Laura House remembers the day with embarrassment.
"Mom and I were on our way home after dinner when we stopped at an
intersection," she says. "When the light changed, the guy ahead of us was
looking at a map of something and didn’t move right away. I leaned on my horn
and automatically yelled. I didn’t even think about what I was doing. Mom’s jaw
just dropped. She said, ’Well, I guess you’ve been living in the city too long.’
That’s when I realized that my anger was out of control."
According to Carol Tavris, author of Anger: The Misunderstood Emotion, the keys
to dealing with anger are common sense and patience. She points out that almost
no situation is improved by an angry outburst. Shouting, fuming, or leaning on
the ear horn won’t make traffic begin to flow, make the screen unlock or make
keys appear. Patience, on the other hand, is a highly practical virtue. People
who take the time to cool down before responding to an anger-producing situation
are far less likely to say or do something they will regret later.

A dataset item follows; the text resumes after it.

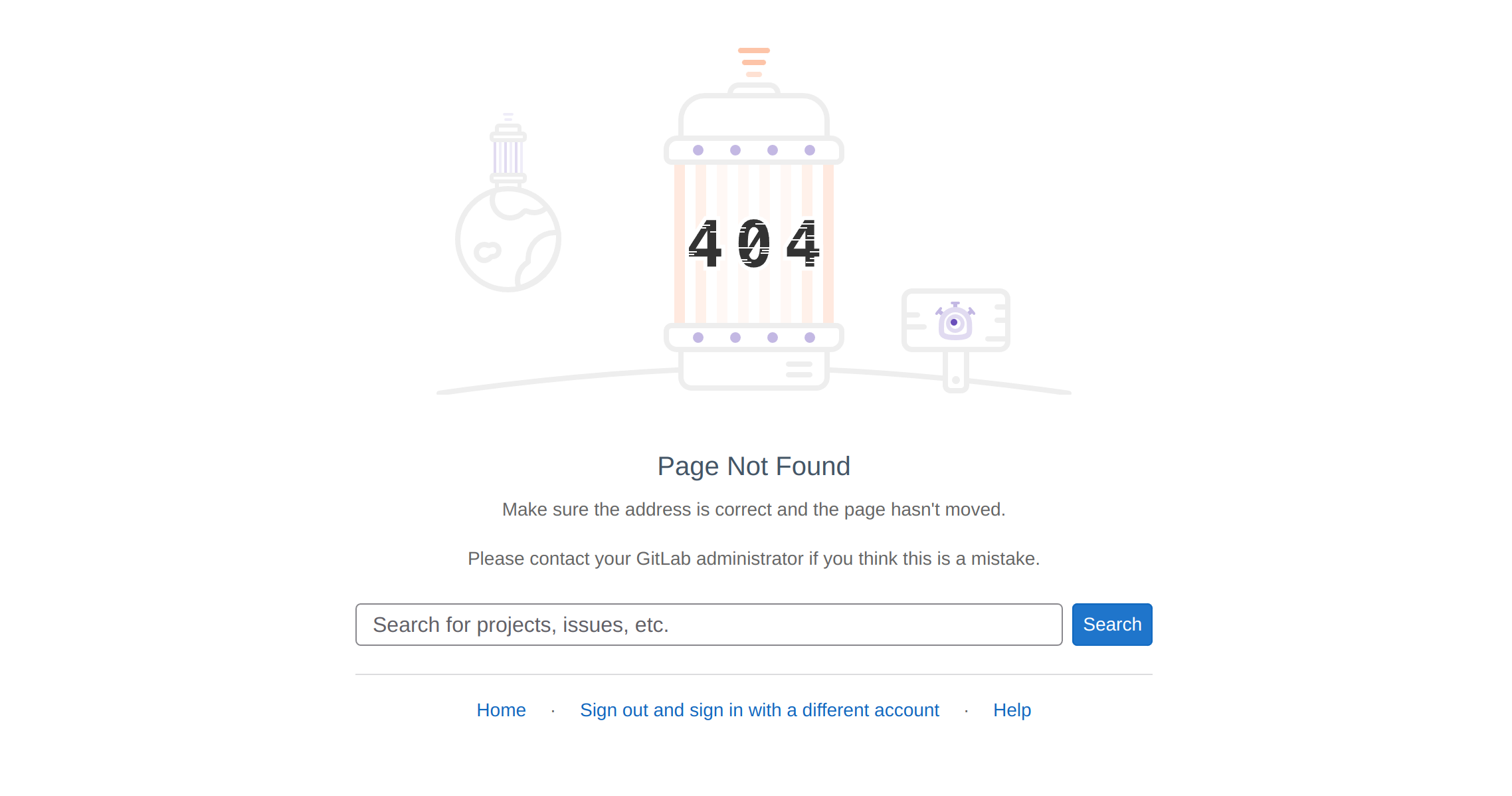Click the signpost pole below the eye sign
Screen dimensions: 1512x796
[x=955, y=372]
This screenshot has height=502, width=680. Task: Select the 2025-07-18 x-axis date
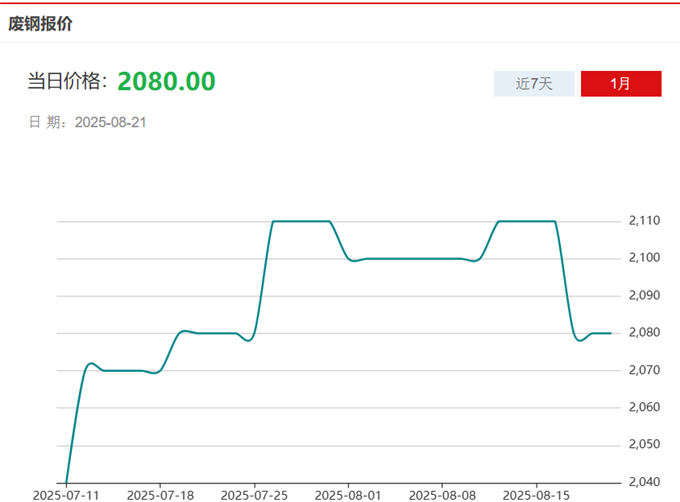(x=160, y=494)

Anger-management therapist Doris Wilde agrees. "Like any feeling, anger
lasts only about three seconds," she says. "What keeps it going is your own
negative thinking." As long as you focus on the idiot who cut you off on the
expressway, you’ll stay angry. But if you let the incident go, your anger will
go with it. "Once you come to understand that you’re driving your own anger with
your thoughts," adds Wilde, "you can stop it." Experts who have
studied anger also encourage people to cultivate activities that effectively
release their anger. For some people, it’s reading newspapers or watching TV,
while others need more active outlets (发泄渠道), such as taking a walk, hitting
golf balls, or working out with a punching bag. People who succeed in calming
their anger also enjoy the satisfaction of having dealt positively with their
frustrations. For Laura House, her experience in the car with
her mother was a wake-up call. "Once I saw what I was doing, it really wasn’t
that hard to develop different habits. I simply decided I was going to treat
other people the way I would want to be treated. I’m a calmer, happier person
now," she reports. Doris Wilde believes that people stay angry ______.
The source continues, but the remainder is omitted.